I let Hana go to Ryan so she could meet the parents by herself.
Ryan slid his hand behind Hana’s back and pushed her forward. His eyes were bright. From a distance, it looked like the introductions were going well. I saw lots of smiles all around. As I watched everyone, I suddenly had the strong feeling that everything would work out okay for all of us. I was glad we’d made it through Bard. And even if we lived in different places, I was pretty sure we’d still keep in touch. You don’t survive something like three years on Shipwreck Island and then forget to call. Somehow, I knew, we’d all be all right.
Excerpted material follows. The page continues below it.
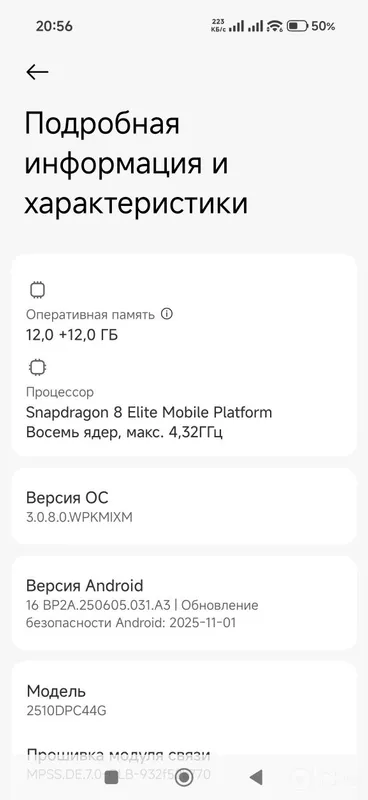This screenshot has width=368, height=800.
Task: Tap the first mobile signal strength icon
Action: point(236,26)
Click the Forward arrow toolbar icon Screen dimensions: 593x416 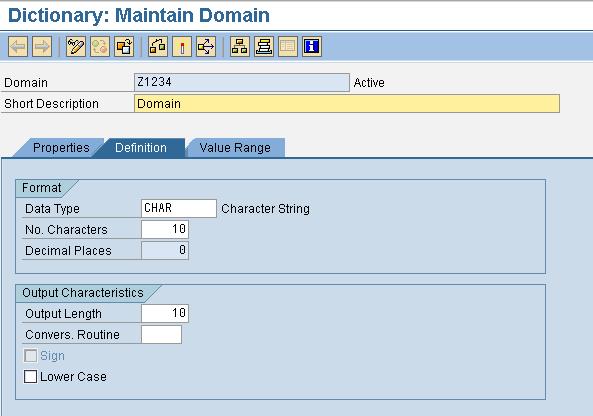pos(42,47)
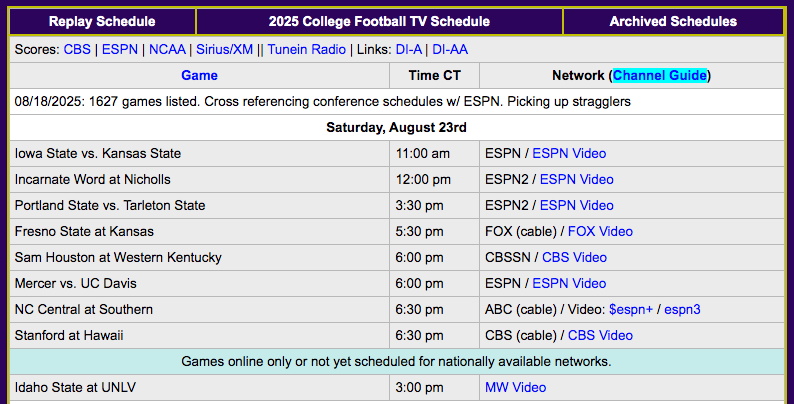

It was heartwarming seeing all my friends alive and reunited with their families. It was a good moment. It was about this time that I started to wonder if I was going to be the only person on the commons without a family contingent. But then my eyes lighted on Lindsay, standing near the cafeteria. She was talking with Mom and Mr. Perkins. Mom saw me first. I trotted over. Mom enveloped me in a hug fierce enough to squeeze the breath out of me.
“We thought we’d lost you,” Mom said, and I could hear her voice waver. I glanced over at Lindsay, confused.
“You know, the big gas explosion—the one that took out the faculty dorm?” Lindsay had to spell this out for me since apparently I’d come late to this party.
“Oh…yeah, right.” Faculty dorm? It didn’t exist. But, I guess this is how they were going to explain everything that had happened to the campus.
“But the gas had been leaking for a few days before,” Lindsay said. “We were all just lucky that the fire was contained. Some of the students had hallucinations, of course. And one girl, Parker, died.”
I guess it wasn’t a dream. Parker was dead. And what a way to go. I shuddered.
I felt genuinely bad for Parker’s family. I guess it was probably better for them to think she died because of a gas leak and not a one-eyed freak.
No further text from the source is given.